Pixel coordinate grounding data
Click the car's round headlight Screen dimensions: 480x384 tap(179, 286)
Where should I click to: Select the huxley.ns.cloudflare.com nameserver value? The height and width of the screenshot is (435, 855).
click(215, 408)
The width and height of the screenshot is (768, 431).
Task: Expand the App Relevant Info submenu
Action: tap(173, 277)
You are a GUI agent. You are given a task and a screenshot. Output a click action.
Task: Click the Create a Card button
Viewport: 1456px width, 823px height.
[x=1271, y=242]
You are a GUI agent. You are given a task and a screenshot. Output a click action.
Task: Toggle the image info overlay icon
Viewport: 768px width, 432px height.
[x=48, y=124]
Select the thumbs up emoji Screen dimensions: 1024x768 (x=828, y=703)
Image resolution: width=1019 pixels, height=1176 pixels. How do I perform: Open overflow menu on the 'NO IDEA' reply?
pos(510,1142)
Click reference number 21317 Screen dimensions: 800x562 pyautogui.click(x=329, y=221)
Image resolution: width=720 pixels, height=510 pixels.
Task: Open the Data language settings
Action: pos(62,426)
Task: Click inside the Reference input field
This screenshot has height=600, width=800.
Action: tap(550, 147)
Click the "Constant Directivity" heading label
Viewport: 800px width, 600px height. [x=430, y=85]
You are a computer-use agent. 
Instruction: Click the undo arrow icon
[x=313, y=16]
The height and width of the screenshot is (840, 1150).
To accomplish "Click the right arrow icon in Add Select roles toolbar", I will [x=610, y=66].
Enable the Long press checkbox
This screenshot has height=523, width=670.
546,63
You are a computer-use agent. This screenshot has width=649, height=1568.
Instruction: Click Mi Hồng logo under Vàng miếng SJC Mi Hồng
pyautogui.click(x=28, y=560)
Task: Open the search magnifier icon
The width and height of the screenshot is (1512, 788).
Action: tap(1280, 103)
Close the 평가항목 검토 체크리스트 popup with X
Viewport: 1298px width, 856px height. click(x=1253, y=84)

§ **Exercise directions**:
Line by line, reproduce the records above exactly.

§ **Output of the exercise**:
Click the car's round headlight Screen dimensions: 480x384 tap(179, 286)
Where should I click to: Select the huxley.ns.cloudflare.com nameserver value? The height and width of the screenshot is (435, 855).
click(215, 408)
The width and height of the screenshot is (768, 431).
Task: Expand the App Relevant Info submenu
Action: tap(173, 277)
You are a GUI agent. You are given a task and a screenshot. Output a click action.
Task: Click the Create a Card button
Viewport: 1456px width, 823px height.
[x=1271, y=242]
You are a GUI agent. You are given a task and a screenshot. Output a click action.
Task: Toggle the image info overlay icon
Viewport: 768px width, 432px height.
[x=48, y=124]
Select the thumbs up emoji Screen dimensions: 1024x768 (x=828, y=703)
Image resolution: width=1019 pixels, height=1176 pixels. How do I perform: Open overflow menu on the 'NO IDEA' reply?
pos(510,1142)
Click reference number 21317 Screen dimensions: 800x562 pyautogui.click(x=329, y=221)
Image resolution: width=720 pixels, height=510 pixels.
Task: Open the Data language settings
Action: pos(62,426)
Task: Click inside the Reference input field
This screenshot has height=600, width=800.
Action: tap(550, 147)
Click the "Constant Directivity" heading label
Viewport: 800px width, 600px height. [x=430, y=85]
You are a computer-use agent. 
Instruction: Click the undo arrow icon
[x=313, y=16]
The height and width of the screenshot is (840, 1150).
To accomplish "Click the right arrow icon in Add Select roles toolbar", I will [x=610, y=66].
Enable the Long press checkbox
This screenshot has height=523, width=670.
546,63
You are a computer-use agent. This screenshot has width=649, height=1568.
Instruction: Click Mi Hồng logo under Vàng miếng SJC Mi Hồng
pyautogui.click(x=28, y=560)
Task: Open the search magnifier icon
The width and height of the screenshot is (1512, 788).
Action: tap(1280, 103)
Close the 평가항목 검토 체크리스트 popup with X
Viewport: 1298px width, 856px height. click(x=1253, y=84)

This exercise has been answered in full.